If you are a regular follower of this blog then you will know that cyber crime is one of our hottest topics. There is literally nothing of more concern right now to business owners than the prospect of having their IT systems penetrated, their data stolen and their servers corrupted. You might on occasion be tempted to think that this is all another IT scare story designed to frighten people into spending money on cyber security consultancy and anti-virus software, just like the so-called ‘Millennium bug’ that failed to materialise on the stroke of midnight at the turn of the century.
Then you would click onto your mainstream news websites this morning and realise that this is no joke, or baseless scare story. It is a real life nightmare that is actually more frightening in reality than even your worst scary dreams imagined it might be. The news I am talking about is the story broken today by Russian cyber security firm, Kaperskey Lab, of a billion dollar cyber fraud perpetrated on 100 financial institutions across the globe over at least a two-year period.
The cyber crime syndicate allegedly penetrated banks’ security systems through their weakest link, their staff using phishing e-mails. The criminals were then able to trawl through data, access internal security cameras, transfer funds and even instruct ATM machines to spew out cash to order. The fraud came to light when Kaperskey Lab were called to investigate an ATM machine in Ukraine doing just that, pushing out free cash at seemingly random hours of the day and night.
You have to wonder why all of this has taken so long to emerge and perhaps even question the motives of some of the victim institutions in not disclosing this to the public before now. The banks have no incentive to go public and worry customers about the security of their money and their personal information. No business wants to admit that its security has been compromised and its data has been stolen. But you can only keep these things quiet for so long.
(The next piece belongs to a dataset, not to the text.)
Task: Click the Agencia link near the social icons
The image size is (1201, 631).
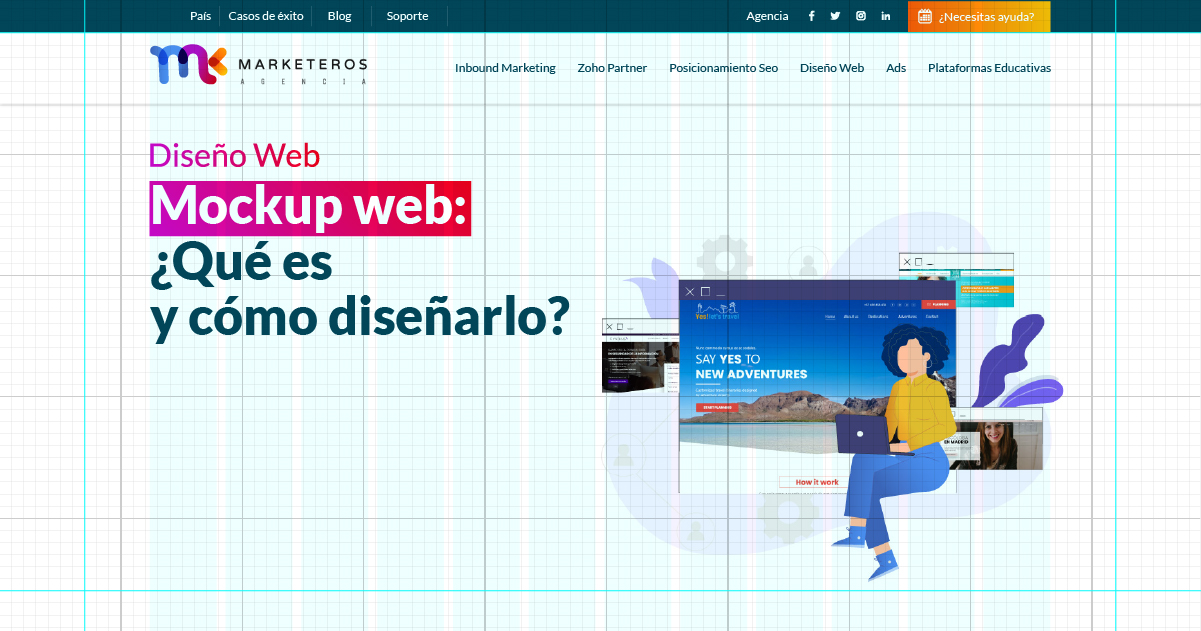Action: click(x=767, y=15)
Every business, from global banks right down to local retail outlets, now has to have in place a business disruption plan to cope with incidents like these when they do occur and a business resilience strategy to try to prevent them in the first place. The Crises Control app allows you to setup an automatic alert to your key staff and suppliers when a trigger event such a hostile cyber attack is identified by your server monitoring software. This allows a rapid response that might be able to minimise the damage caused by such an incursion. It also allows you to regularly test your team’s responsiveness to such attacks, which will build up your resilience and may even help to prevent such a security breach in the first place. Remember, the weakest link is always your staff not following your security protocols to the letter.